▸ **Problem description**
Retype the data below from the line containing "Task: Show info for OCR to JSON action" through the line containing "(x=13, y=313)", both included, with no changes.

►

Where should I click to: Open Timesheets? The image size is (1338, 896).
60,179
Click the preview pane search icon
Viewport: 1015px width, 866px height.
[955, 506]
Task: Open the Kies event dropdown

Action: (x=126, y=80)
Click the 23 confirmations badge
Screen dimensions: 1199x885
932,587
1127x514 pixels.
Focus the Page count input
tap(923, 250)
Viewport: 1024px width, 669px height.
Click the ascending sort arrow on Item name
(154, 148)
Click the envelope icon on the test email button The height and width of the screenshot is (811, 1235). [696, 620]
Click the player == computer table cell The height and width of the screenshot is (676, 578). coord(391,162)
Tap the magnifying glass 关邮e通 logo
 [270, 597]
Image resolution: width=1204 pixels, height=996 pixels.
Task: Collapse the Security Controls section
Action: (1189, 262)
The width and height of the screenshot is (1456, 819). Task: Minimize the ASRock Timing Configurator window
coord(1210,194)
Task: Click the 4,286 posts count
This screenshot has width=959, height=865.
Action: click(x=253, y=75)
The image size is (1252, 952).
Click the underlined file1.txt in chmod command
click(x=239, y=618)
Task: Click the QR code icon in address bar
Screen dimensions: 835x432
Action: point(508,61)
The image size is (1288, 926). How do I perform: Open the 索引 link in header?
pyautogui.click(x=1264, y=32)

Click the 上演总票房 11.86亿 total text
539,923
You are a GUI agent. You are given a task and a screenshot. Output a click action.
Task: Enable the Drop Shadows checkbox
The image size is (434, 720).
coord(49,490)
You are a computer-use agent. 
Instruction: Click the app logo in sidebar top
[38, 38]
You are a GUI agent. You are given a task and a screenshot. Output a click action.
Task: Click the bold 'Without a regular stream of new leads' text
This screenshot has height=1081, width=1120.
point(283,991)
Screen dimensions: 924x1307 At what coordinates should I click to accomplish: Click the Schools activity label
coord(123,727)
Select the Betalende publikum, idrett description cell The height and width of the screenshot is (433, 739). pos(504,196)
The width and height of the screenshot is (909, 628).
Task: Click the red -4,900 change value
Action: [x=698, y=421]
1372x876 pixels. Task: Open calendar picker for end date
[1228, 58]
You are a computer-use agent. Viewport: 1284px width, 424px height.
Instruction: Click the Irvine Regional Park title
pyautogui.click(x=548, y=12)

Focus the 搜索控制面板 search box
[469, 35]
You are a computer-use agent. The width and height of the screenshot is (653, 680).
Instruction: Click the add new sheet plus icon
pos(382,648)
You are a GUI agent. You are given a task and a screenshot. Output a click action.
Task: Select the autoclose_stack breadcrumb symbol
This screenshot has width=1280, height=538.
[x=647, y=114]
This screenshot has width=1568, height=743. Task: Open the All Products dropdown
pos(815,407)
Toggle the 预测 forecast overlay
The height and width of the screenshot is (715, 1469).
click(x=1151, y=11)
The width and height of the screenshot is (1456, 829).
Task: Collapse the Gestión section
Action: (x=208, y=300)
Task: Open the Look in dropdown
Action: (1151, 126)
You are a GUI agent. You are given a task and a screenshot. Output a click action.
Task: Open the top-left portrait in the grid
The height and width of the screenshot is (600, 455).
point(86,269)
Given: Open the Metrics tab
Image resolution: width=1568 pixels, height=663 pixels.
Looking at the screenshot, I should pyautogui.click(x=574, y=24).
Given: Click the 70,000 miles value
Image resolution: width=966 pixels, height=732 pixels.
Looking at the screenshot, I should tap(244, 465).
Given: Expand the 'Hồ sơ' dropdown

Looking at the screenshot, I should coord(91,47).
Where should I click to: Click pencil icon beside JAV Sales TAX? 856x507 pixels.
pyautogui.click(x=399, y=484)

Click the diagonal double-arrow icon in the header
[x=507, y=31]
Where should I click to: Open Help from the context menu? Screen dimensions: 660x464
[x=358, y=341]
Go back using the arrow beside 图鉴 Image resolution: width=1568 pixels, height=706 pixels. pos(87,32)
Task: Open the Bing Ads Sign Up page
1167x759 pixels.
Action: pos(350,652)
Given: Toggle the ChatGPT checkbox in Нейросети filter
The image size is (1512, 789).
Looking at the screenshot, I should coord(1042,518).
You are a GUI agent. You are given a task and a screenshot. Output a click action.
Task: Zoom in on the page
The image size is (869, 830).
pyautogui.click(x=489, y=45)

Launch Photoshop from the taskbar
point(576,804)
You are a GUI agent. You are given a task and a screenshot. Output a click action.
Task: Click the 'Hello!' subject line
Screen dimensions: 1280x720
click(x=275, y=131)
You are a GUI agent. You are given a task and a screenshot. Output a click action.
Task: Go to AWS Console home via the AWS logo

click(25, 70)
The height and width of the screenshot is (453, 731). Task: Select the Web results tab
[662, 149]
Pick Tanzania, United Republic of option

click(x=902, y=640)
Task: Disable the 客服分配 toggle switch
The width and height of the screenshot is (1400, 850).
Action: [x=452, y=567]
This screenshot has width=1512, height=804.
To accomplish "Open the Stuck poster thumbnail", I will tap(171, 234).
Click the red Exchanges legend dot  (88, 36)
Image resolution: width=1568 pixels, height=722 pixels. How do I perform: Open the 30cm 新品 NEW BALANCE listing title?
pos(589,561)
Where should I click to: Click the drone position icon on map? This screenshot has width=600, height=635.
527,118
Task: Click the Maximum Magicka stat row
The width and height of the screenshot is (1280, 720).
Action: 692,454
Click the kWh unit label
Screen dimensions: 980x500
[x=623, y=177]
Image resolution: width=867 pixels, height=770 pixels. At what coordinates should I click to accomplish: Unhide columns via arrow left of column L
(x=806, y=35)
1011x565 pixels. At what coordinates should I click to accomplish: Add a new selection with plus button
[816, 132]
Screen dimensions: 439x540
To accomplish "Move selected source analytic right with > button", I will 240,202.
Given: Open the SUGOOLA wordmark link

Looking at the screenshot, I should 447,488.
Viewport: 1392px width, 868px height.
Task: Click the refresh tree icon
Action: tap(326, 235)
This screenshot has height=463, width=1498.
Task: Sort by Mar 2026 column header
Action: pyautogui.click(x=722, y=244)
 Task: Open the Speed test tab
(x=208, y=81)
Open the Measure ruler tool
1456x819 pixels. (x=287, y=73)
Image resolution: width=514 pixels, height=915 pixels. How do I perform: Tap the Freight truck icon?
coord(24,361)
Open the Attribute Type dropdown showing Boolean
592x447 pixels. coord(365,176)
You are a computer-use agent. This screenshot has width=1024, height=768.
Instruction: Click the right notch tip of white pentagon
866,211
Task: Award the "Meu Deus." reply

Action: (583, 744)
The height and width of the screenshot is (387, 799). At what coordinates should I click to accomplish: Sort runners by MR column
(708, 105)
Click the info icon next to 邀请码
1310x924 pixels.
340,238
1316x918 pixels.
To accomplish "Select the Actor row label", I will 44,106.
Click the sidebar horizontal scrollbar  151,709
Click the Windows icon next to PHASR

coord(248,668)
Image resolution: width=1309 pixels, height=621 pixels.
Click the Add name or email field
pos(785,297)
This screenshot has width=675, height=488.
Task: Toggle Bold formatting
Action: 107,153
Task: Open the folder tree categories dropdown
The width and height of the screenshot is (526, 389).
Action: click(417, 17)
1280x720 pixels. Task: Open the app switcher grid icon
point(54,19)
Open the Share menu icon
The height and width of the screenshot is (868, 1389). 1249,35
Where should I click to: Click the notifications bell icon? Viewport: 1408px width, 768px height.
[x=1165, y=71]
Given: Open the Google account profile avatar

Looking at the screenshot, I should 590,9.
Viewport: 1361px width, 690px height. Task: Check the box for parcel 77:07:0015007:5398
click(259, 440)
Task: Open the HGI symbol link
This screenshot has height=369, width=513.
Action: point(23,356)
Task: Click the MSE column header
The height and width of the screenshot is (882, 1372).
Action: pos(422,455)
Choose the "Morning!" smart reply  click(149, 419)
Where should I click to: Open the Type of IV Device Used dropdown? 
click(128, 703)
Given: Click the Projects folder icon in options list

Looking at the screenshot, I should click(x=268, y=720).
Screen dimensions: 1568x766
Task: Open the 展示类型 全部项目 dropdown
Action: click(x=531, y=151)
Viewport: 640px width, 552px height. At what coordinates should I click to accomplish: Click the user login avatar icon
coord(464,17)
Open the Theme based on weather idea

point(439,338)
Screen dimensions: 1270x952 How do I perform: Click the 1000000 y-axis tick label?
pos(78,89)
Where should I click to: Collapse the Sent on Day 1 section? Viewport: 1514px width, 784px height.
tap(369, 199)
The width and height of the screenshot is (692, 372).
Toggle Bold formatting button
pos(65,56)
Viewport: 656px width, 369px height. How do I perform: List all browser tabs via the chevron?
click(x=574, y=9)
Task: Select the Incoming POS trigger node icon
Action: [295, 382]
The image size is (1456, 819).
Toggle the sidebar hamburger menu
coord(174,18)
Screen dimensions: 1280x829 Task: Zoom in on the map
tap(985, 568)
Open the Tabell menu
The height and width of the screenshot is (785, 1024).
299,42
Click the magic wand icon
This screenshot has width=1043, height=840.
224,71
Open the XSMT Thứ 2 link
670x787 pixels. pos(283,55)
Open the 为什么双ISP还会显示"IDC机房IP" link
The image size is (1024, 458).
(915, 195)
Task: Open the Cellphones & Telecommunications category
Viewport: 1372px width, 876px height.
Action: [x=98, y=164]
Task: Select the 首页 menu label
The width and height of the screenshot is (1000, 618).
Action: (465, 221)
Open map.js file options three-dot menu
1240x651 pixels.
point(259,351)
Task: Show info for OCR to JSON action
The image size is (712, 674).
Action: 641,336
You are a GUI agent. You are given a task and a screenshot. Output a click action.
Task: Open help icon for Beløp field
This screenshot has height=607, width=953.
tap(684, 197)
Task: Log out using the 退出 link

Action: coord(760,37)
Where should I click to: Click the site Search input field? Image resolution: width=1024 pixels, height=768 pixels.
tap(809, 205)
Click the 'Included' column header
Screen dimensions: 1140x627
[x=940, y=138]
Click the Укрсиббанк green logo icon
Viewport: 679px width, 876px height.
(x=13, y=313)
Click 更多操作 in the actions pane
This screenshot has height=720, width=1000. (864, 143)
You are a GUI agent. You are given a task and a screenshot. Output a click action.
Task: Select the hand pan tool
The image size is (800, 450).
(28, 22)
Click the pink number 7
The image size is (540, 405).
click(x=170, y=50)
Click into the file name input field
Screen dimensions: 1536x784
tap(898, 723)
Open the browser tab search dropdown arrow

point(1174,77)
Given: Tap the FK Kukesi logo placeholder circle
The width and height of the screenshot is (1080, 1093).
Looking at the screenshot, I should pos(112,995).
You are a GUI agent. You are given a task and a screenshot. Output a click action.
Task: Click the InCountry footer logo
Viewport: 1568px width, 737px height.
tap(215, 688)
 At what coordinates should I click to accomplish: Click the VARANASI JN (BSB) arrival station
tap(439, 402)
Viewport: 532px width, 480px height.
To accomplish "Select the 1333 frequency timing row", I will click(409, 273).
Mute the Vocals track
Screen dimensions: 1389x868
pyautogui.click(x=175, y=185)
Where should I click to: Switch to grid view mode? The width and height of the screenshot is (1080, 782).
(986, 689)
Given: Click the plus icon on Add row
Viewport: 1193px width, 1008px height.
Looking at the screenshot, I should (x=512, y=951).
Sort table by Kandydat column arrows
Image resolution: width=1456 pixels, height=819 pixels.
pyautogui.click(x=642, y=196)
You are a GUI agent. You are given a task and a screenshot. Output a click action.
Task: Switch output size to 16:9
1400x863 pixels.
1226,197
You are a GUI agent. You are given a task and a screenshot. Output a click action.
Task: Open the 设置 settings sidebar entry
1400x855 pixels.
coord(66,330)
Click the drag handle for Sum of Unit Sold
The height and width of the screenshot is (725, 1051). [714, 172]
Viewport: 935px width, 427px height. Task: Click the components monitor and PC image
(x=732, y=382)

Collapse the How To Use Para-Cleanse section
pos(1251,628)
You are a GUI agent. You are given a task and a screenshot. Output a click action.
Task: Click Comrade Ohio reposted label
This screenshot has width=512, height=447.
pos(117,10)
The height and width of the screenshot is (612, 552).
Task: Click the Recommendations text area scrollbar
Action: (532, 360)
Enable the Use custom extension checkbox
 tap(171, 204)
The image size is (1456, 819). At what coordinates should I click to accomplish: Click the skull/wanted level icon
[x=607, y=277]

◄

▸ **Result of this task**
Task: Show info for OCR to JSON action
The image size is (712, 674).
Action: 641,336
You are a GUI agent. You are given a task and a screenshot. Output a click action.
Task: Open help icon for Beløp field
This screenshot has height=607, width=953.
tap(684, 197)
Task: Log out using the 退出 link

Action: coord(760,37)
Where should I click to: Click the site Search input field? Image resolution: width=1024 pixels, height=768 pixels.
tap(809, 205)
Click the 'Included' column header
Screen dimensions: 1140x627
[x=940, y=138]
Click the Укрсиббанк green logo icon
Viewport: 679px width, 876px height.
(x=13, y=313)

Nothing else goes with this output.